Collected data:
#####

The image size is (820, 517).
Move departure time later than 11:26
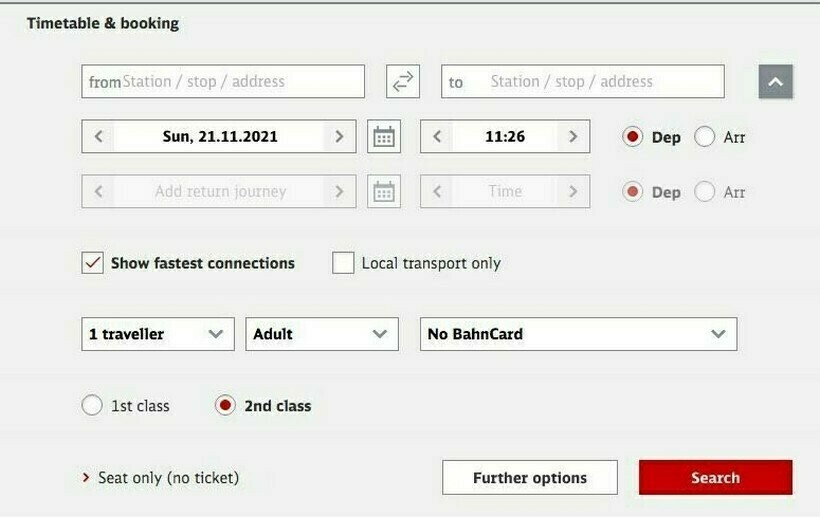tap(572, 137)
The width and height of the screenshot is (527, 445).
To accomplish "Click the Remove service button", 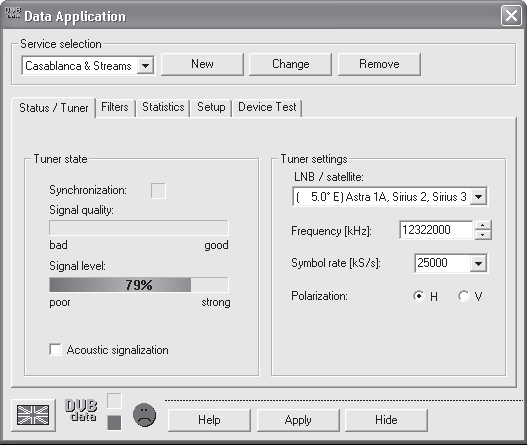I will pos(379,64).
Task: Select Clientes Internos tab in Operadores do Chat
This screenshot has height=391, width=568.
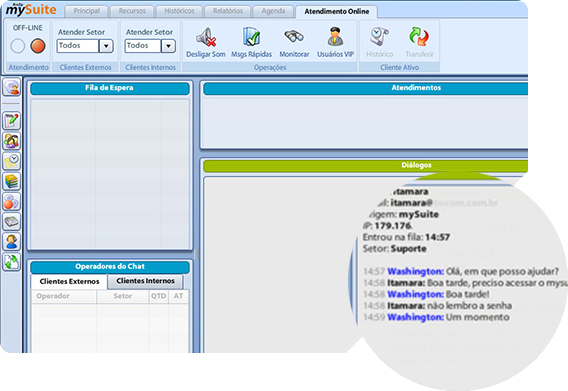Action: point(145,281)
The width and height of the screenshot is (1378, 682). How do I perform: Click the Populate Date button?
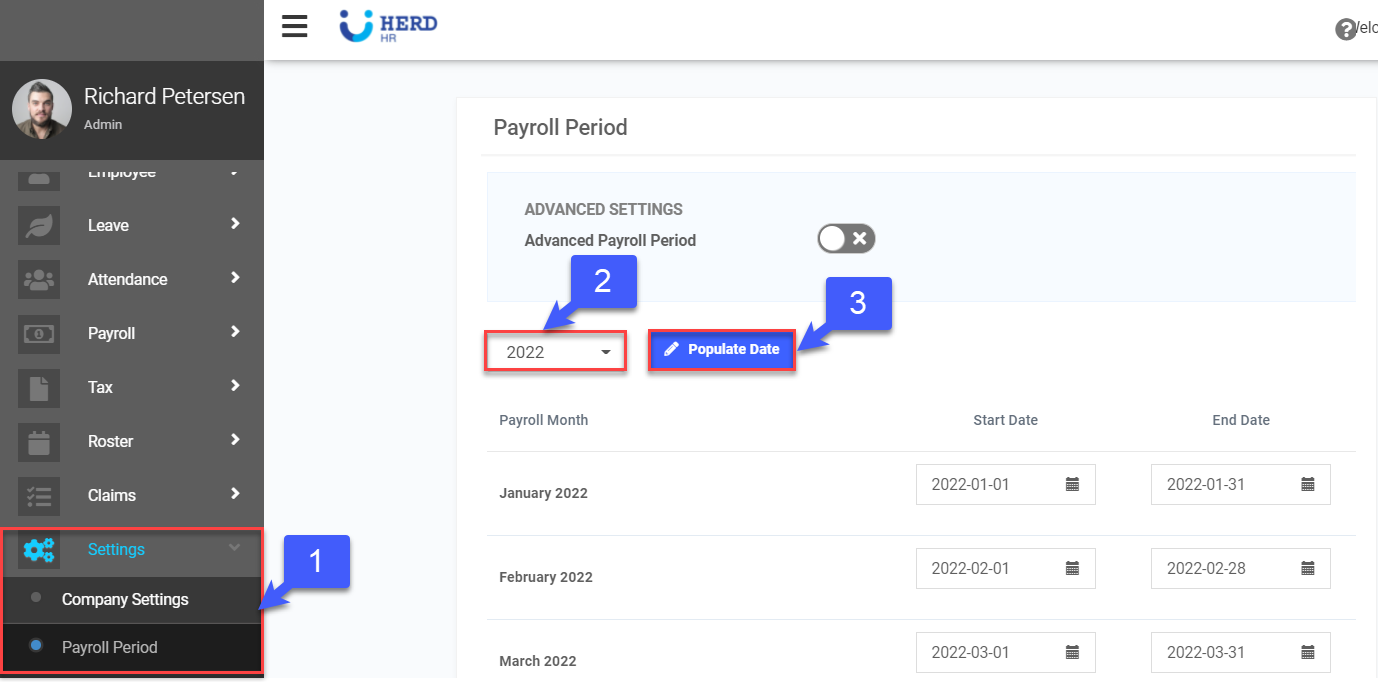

#####

• _TASK_
Please write out, exactly, every line from the line with "Task: Select Clientes" through the final line of the data above, leaving out pictures.

• _ANSWER TO THIS TASK_
Task: Select Clientes Internos tab in Operadores do Chat
This screenshot has height=391, width=568.
Action: point(145,281)
The width and height of the screenshot is (1378, 682). How do I perform: Click the Populate Date button?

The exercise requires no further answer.